Al mismo tiempo, los referidos segmentos poblacionales tampoco han tenido acceso a un sistema educativo formador que los capacite en las habilidades ciudadanas y en una actitud reflexiva. En el mejor de los casos, han sido instruidos mínimamente para la “competividad”, para ser mano de obra en el mercado. Por consiguiente, tampoco disponen de los dispositivos subjetivos para lidiar con los problemas de la vida cotidiana, mucho menos con un estado de emergencia.
Los segmentos poblaciones excluidos en nuestras sociedades raramente han sido una prioridad de los partidos gobernantes latinoamericanos; en algunos casos, compromisarios de corporaciones; en otros, convertidos ellos mismos en corporaciones estatales. Ni siquiera la emergencia de una crisis sanitaria, como la actual, ha modificado de modo significativo esta situación.
Al inicio, en sentido general, los gobierrnos latinoamericanos subestimaron y ocultaron la crisis para no “asustar a los mercados”. En medio de la misma, se tomaron medidas económicas para proteger a las clases económicas más consumidoras y por lo tanto, las garantes del modelo económico. Las pocas decisiones de inversión social en medio de la crisis, dirigidas a los grupos olvidados del ordenamiento político, se realizan sin obviar la obtención del capital político y limpiar la imagen mediática.

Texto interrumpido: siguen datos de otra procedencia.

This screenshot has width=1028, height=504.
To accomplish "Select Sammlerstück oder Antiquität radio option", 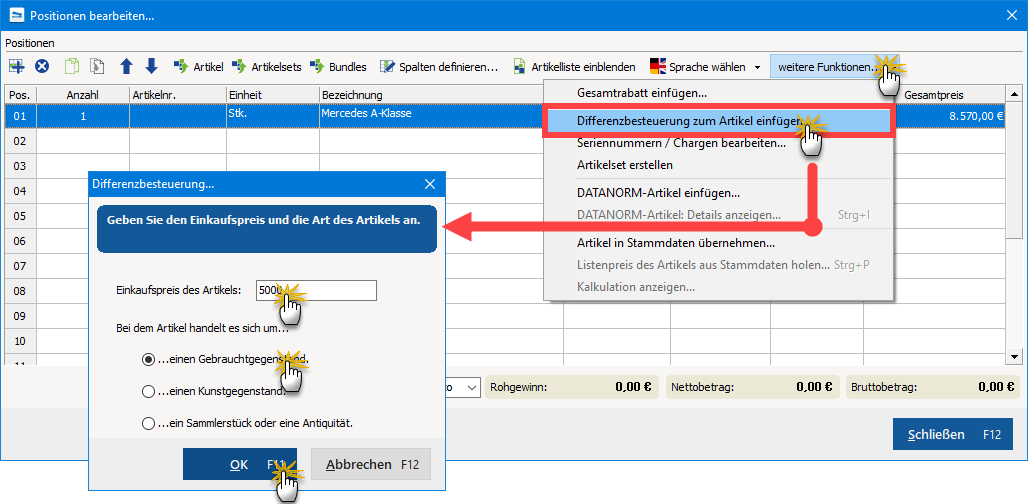I will tap(149, 423).
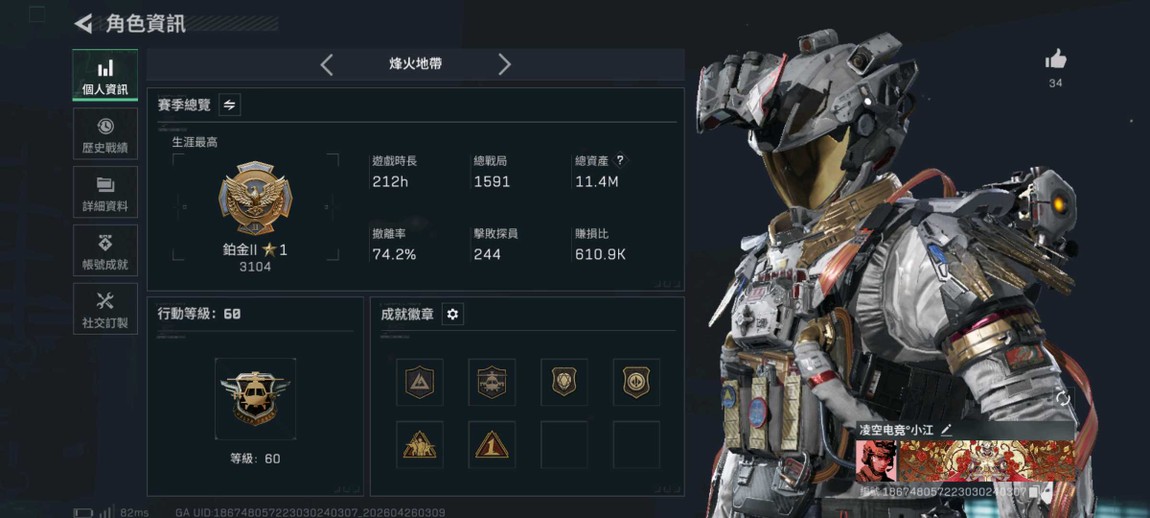Toggle the 賽季總覽 swap icon
The width and height of the screenshot is (1150, 518).
230,105
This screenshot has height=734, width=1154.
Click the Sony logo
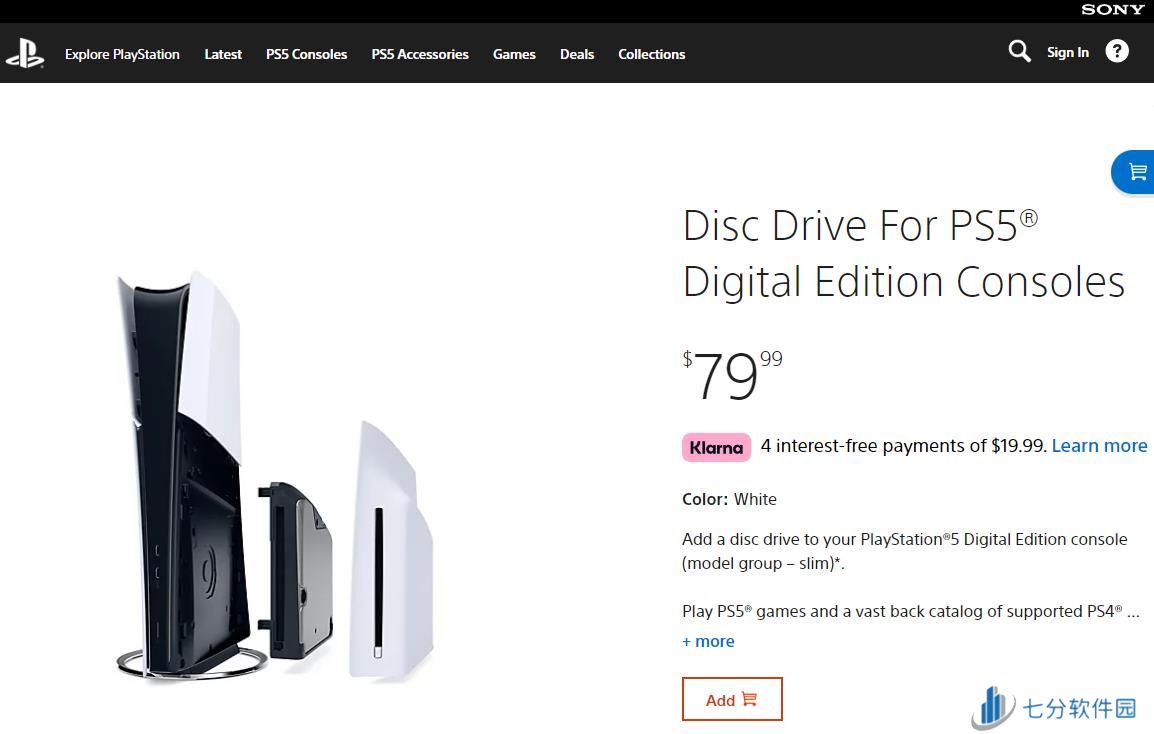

Mientras tanto, los menos pudientes son arrojados a luchar sin cuartel contra una adversidad percibida como cuasi sobrenatural, porque dichos grupos viven, resituando el concepto de Moira Pérez y Blas Radi, dentro de un “espejismo hermenéutico”.(https://www.aacademica.org/moira.perez/49.pdf). Es decir, los segmentos poblacionales más vulnerables sufren una experiencia social ininteligible para ellos mismos porque la misma se encuentra distorsionada en el espejo de los discursos generados por las instancias del poder político.
A las carencias hermeneúticas se suman las privaciones objetivas de una población sin recursos para costear los servicios de salud en sociedades que han sido entregadas a las draconianas administradoras de riesgos de salud (ARS).
En La peste, Camus narra una de las principales tragedias de los habitantes del pueblo de Orán, el hecho de que, acorralados por la pandemia, separados de sus seres queridos en un aislamiento social extremo, se van convirtiendo en objeto del olvido. Las situaciones de emergencia o estados de excepción inrumpen de modo violento en nuestra cotidianidad y lesionan nuestras tendencias a la empatía y a la solidaridad.
En este momento, se hace necesario un cambio radical de las políticas públicas. Además, un segmento importante del sector privado, que ha acumulado riquezas durante tantos años y todavía pretende sacar ventaja de la crisis (ARS, clínicas y laboratorios privados, industrias hoteleras, entre otras empresas), entiendan que su sobrevivencia a largo plazo depende de un rescate colectivo que no olvide a las mayorías, lo que dada las circunstancias actuales, conllevará sacrificios y concesiones en detrimento de sus ganancias particulares.
Enfrentamos, además del problema real de la desacelaración económica con sus terribles secuelas sociales, el hundimiento espiritual generalizado que estas crisis conllevan para la mayoría de los sobrevivientes, aquellos que no pueden pagar coaches, ni chamanes de la Nueva Era.